Transcriptional dysregulation in Down syndrome: predictions for altered protein complex stoichiometries and post-translational modifications, and consequences for learning/behavior genes ELK, CREB, and the estrogen and glucocorticoid receptors.

The phenotype of Down syndrome, trisomy of chromosome 21, is hypothesized to be produced by the increased expression due to gene dosage of normal chromosome 21 genes. Chromosome 21 encodes a number of proteins that, based on experimental evidence or domain composition, are classed as transcription factors or their co-regulators. Other chromosome 21 proteins contribute to post-translational modification of transcription factors, including their phosphorylation, dephosphorylation and sumoylation. Several of these chromosome 21 proteins and the pathways in which they function have overlapping transcription factor specificities. Thus, altered stoichiometry in complexes and altered levels of activation of individual transcription factors may contribute to the Down syndrome phenotype by perturbation of downstream gene expression.
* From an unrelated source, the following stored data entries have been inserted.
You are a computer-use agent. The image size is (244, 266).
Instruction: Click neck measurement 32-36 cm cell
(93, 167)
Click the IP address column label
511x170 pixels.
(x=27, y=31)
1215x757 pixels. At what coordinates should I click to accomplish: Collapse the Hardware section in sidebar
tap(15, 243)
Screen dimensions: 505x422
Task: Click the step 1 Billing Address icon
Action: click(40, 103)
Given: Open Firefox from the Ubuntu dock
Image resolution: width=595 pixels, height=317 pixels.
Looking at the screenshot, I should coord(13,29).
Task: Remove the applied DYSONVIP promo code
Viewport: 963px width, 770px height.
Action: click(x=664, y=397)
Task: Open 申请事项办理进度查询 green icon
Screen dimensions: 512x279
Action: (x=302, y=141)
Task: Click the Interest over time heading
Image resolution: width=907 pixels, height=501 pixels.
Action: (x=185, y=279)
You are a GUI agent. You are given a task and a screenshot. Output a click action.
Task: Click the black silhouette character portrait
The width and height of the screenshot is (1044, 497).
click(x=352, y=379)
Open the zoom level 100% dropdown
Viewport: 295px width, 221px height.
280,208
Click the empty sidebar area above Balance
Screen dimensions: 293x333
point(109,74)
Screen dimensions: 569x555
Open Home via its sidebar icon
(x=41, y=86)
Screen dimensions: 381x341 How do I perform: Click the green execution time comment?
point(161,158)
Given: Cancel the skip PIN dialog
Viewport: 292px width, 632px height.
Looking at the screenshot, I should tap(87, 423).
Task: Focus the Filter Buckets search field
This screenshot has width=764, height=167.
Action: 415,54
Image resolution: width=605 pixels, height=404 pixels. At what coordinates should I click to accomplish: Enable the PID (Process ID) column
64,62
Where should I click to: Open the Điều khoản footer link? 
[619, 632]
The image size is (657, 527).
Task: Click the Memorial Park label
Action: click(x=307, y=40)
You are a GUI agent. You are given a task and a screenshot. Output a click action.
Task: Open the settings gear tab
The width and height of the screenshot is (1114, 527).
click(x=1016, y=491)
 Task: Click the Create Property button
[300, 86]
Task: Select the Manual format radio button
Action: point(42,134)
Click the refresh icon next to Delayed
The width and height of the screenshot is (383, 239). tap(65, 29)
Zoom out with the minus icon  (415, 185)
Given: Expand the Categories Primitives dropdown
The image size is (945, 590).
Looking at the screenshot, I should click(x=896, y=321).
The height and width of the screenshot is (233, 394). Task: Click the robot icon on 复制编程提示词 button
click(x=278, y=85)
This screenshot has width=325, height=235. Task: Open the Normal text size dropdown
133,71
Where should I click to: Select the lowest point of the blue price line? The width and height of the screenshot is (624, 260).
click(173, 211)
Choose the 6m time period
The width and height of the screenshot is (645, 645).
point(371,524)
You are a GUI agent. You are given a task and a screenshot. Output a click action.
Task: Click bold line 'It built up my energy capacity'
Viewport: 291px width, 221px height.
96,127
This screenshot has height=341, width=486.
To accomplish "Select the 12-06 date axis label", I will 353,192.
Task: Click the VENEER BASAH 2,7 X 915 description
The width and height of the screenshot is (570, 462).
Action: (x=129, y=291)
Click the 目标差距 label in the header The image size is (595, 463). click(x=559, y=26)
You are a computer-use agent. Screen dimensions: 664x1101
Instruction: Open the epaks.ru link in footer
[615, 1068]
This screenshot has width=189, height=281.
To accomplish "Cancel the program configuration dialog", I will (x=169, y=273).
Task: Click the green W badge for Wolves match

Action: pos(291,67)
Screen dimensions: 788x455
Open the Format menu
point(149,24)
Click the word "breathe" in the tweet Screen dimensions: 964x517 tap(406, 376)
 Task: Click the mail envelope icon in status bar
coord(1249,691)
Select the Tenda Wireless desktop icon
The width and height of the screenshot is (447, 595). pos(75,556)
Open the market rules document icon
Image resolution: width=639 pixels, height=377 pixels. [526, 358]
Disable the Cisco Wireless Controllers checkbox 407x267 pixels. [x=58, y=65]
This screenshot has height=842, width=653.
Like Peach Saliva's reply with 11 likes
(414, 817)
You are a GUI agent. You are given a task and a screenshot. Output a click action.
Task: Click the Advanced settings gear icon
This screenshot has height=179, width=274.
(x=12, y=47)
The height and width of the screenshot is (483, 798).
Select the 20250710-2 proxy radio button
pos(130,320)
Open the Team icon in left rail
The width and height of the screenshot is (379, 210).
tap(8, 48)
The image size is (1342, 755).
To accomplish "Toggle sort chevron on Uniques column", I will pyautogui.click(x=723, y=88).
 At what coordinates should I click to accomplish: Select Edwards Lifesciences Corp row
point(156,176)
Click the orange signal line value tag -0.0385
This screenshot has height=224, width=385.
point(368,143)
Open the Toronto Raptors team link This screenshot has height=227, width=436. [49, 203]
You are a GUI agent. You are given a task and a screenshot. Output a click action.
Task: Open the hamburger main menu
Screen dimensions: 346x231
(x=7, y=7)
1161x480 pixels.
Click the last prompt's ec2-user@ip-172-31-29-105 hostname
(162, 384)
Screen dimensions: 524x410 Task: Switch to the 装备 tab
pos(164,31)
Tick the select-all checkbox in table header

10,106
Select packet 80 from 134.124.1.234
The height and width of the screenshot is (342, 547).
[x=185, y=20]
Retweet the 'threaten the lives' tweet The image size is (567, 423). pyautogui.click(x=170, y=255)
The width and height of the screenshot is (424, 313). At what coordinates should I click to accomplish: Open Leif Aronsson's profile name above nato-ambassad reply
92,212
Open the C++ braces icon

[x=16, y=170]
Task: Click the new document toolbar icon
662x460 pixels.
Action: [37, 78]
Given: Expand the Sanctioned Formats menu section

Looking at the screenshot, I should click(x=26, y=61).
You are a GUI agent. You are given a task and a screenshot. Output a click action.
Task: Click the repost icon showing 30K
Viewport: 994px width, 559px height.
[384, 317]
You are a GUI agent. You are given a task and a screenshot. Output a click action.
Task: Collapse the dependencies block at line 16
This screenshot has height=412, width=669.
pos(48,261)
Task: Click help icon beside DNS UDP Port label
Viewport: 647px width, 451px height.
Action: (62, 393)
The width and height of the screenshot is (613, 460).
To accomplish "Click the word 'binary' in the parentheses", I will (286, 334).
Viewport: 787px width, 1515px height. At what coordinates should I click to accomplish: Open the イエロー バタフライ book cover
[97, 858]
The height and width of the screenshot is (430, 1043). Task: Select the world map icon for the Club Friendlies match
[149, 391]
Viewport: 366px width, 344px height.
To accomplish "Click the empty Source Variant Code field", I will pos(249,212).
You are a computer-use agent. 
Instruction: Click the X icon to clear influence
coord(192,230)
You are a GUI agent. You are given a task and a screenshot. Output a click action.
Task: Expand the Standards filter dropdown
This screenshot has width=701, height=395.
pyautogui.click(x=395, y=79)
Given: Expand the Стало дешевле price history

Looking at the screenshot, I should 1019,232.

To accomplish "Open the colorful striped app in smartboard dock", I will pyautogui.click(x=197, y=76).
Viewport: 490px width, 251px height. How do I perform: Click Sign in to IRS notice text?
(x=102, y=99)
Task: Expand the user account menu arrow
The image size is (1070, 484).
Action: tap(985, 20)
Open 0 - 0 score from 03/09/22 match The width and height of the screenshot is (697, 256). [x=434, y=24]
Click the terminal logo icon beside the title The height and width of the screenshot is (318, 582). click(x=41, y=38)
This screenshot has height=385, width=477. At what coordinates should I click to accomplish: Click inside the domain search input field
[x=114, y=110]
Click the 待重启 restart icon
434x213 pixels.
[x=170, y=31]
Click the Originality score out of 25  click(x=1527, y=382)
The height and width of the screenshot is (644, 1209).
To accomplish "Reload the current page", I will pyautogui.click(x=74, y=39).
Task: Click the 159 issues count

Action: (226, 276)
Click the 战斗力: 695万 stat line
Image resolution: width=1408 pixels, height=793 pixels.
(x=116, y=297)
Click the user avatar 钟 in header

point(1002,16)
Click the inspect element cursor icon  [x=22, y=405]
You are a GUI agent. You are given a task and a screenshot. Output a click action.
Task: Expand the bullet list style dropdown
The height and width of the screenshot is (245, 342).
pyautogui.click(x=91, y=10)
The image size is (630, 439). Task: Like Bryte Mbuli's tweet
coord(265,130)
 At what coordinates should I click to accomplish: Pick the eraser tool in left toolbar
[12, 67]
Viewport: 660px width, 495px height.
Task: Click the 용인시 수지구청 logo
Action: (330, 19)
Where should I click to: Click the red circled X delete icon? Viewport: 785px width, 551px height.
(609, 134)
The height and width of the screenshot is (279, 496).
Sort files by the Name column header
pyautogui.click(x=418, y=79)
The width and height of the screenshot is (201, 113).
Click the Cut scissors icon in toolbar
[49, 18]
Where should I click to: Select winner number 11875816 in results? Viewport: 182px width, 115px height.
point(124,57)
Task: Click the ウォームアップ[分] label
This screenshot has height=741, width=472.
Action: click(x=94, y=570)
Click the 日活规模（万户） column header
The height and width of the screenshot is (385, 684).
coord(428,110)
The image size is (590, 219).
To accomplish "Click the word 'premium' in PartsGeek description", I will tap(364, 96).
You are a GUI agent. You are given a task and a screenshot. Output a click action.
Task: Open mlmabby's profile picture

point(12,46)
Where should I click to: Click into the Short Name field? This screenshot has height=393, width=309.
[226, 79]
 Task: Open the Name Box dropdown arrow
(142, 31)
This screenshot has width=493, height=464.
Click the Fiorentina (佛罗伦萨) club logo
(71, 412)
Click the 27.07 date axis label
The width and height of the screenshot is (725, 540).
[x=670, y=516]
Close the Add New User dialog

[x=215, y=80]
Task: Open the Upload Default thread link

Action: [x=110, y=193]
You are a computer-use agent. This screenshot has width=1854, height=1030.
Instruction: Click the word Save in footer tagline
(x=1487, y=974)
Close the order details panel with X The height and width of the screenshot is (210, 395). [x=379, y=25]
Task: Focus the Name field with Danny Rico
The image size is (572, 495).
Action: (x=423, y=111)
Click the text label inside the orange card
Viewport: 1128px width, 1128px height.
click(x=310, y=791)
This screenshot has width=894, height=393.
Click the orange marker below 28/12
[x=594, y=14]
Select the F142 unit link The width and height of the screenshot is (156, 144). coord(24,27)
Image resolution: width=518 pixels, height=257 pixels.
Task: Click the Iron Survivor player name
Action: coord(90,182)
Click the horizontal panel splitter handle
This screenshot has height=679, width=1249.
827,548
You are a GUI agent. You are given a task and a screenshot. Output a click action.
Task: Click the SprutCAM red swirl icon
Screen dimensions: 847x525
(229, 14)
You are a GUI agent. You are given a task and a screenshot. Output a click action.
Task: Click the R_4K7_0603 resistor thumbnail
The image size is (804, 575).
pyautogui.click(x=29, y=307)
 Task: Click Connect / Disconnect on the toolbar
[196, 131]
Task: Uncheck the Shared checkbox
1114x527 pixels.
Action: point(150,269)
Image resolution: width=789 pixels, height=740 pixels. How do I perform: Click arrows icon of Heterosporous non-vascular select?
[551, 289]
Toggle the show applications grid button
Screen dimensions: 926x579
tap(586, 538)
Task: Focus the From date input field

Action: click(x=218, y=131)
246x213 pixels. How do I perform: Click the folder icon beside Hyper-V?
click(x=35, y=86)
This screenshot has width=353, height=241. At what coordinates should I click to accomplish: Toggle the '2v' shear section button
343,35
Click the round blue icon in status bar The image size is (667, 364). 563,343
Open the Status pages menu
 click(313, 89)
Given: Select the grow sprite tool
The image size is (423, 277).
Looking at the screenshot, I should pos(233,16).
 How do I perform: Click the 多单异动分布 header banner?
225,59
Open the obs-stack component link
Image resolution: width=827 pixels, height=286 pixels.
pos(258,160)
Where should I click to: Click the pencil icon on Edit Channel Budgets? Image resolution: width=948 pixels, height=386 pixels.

Here we review recent data on four chromosome 21 proteins: NRIP1, GABPA, DYRK1A and SUMO3. We discuss the implications for activation of ELK, CREB, C/EBP alpha, beta estrogen and glucocorticoid receptors, and for expression of BDNF. Each of these proteins is relevant to learning, behavior and/or development and therefore perturbation of their activation may contribute to the Down syndrome phenotype.